Der Mauerfall/Deutsche Einheit, 89/90, lässt die Deutschen nicht nur in den vergangenen Wochen nicht los, sondern hält sie schon seit den Vorbereitungen gefangen. Spektakulär wurden sie dann mit zwei zentralen Ereignissen auf verschiedene Weisen begangen, die je für sich fragwürdig sind.

9. Oktober, Leipzig: Die Einweihung der Freiheitsglocke, das „Lichtfest“ von der Tourismusmarketing GmbH ausgerichtet, auf dem verschiedene künstlerische Installationen an die entscheidende Montagsdemonstration erinnern und Leipzig internationale Gäste wie Aufmerksamkeit zuführen sollten. Im Dreiklang Erinnerungskitsch, Standortförderung, Erinnerungspolitik wird ein revolutionärer Impuls vermessen und gleich an „die Ereignisse von damals sind untrennbarer Teil der demokratischen Tradition der Bundesrepublik Deutschland“ angedockt. Frage: Was ist faul, wenn Marketender die Erinnerung an individuelles Begehren nach Freiheit und Mitbestimmung dirigieren?

9. November, Berlin. Als nicht minder absurde Bricolage ist der Tag des Mauerfalls als „Fest zur Freiheit“ gestaltet. Das Gedenken wurde als Pop-Show inszeniert, ins TV-Format gepresst und mit Dampfplauderer Thomas Gottschalk dekoriert. Am Rande sprachen auch ein paar Politiker. Das Mauer-Domino, bei dem 1.000 Styroporplatten der Reihe nach umkippten, erinnerte nicht grundlos an eine „Wetten, dass…?“-Idee. Der Einzelne muss bei einer solchen Massenveranstaltung ausgeblendet bleiben. Das Brandenburger Tor etwa war symbolträchtig für den Durchgangsverkehr, das „Volk“, gesperrt. Individuelles – also der Sache angemessenes – Erinnern sieht anders aus. Oder sollte gar nicht den damals beteiligten Menschen gedacht werden? Frage: Wer erinnert eigentlich, darf erinnern?
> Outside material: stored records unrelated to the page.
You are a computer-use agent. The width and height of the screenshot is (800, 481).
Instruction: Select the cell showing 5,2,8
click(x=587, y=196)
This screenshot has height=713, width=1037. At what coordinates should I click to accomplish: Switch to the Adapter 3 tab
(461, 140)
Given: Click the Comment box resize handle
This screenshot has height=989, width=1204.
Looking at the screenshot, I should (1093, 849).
Kollektives Erinnern ist einmal mehr nur als Konstruktionsleistung, als Legitimierung der Gegenwart zu haben. So wie schon Karl der Große vor einigen Jahren absurderweise als erster Europäer gefeiert wurde, was nur durchs Arminius’/Hermans-Lob als großer Deutscher getoppt wurde, steht nun die „Wende“ als Mahnmal deutsch-deutscher Demokratie da. Auch im ausufernden Denkmalbau zeigt sich pure Zukunftslosigkeit. Hinzu kommen zahlreiche Wiederaufbauideen: In Dresden bleibt sie bei der Frauenkirche nicht stehen, in Berliner soll das Stadtschloss wieder entstehen – nachdem der Palast der Republik als Artefakt der DDR weichen musste. Brüche und Zäsuren lassen sich aber nicht kitten, auch nicht durch Rekonstruktion. Von Harmoniesucht bewegte Architektur führt zur Disneysierung. Ein nachgebildetes Gebäude steht für nichts anderes als das Nachahmen, die Lust an der Restauration, dem des Kult als Ob.
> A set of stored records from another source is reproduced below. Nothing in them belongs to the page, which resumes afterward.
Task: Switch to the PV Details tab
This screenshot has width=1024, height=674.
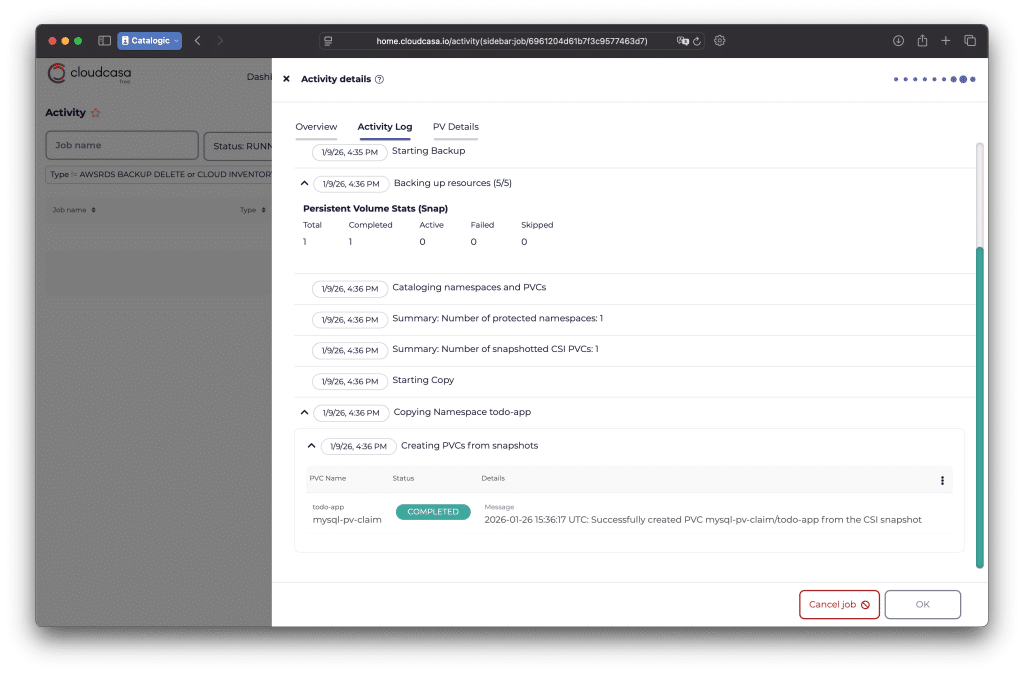Action: [x=455, y=127]
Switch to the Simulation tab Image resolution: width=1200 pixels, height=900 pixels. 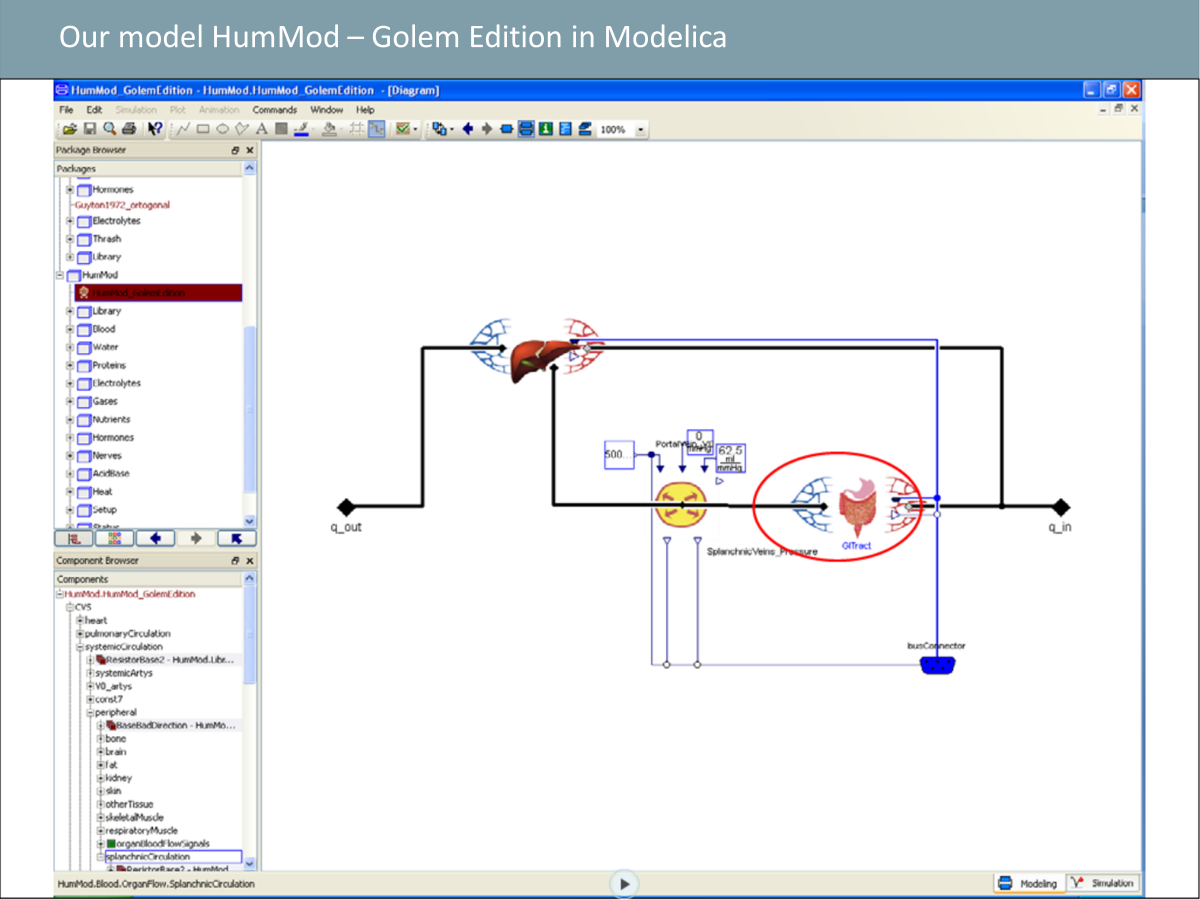click(x=1104, y=883)
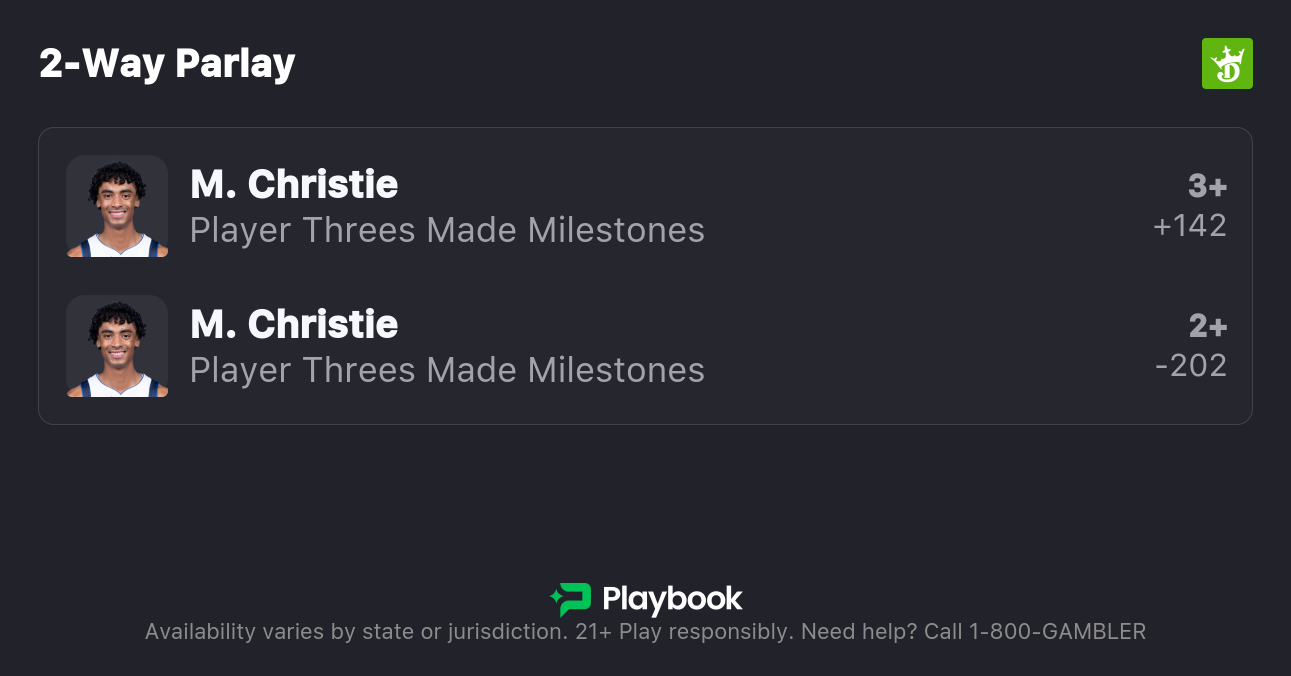Click the 2-Way Parlay title
The height and width of the screenshot is (676, 1291).
coord(167,64)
Wenn Historiker Jürgen Kocka – kurz vor dem Datum der Weltenwende – in seinem 1988 erschienen Text „Geschichte als Aufklärung?“ formulierte: „Nicht das – zum Kern von Aufklärung gehörende – Bedürfnis nach rationaler Kritik speist gegenwärtig die Hinwendung zur Geschichte, sondern das Verlangen nach Identität“, dann hält dieses gegenwärtig an. Kocka fährt fort: „Erinnerung ist gewünscht, Erklärung viel weniger.“ Offene Fragen: Wie beschreiben, sehen wir und selbst, entwerfen wir uns und wo wollen wir eigentlich hin? Wie beschränkt vom Verharren an der Geschichte ist unser Gesichtsfeld? Wo bleibt – mit Nietzsche gesprochen – die kritische Geschichte, die auch das Leben im Blick hat?

Dienten Jubeljahre einst nur der Kirche, um dann und wann den speziellen Sündenablass zu ermöglichen, so scheinen Jubiläen ihre heilige Kraft heute besonders im Profanen zu entfalten. Geschichtsprojektionen frischen an jedem Ehrentag neu das zeitgenössische Selbstbewusstsein auf, wirken erbaulich und als Rückversicherung, auf dem richtigen Pfad der Geschichte zu wandeln. Doch wohin eigentlich? Angesichts all der annis domini, die nicht dem Vergessen anheim fallen dürfen, verschwimmt die Gegenwart samt ihrer Verhältnisse. Bei aller Fixiertheit auf die Sternstunden des Zeitstrahls verliert sich das Bewusstsein, dass dieser gottlob noch nicht abgeschlossen ist. Es gibt noch Zukunft und wie immer diese auch ausfallen mag, sie besteht nicht nur aus kommenden Jubiläen.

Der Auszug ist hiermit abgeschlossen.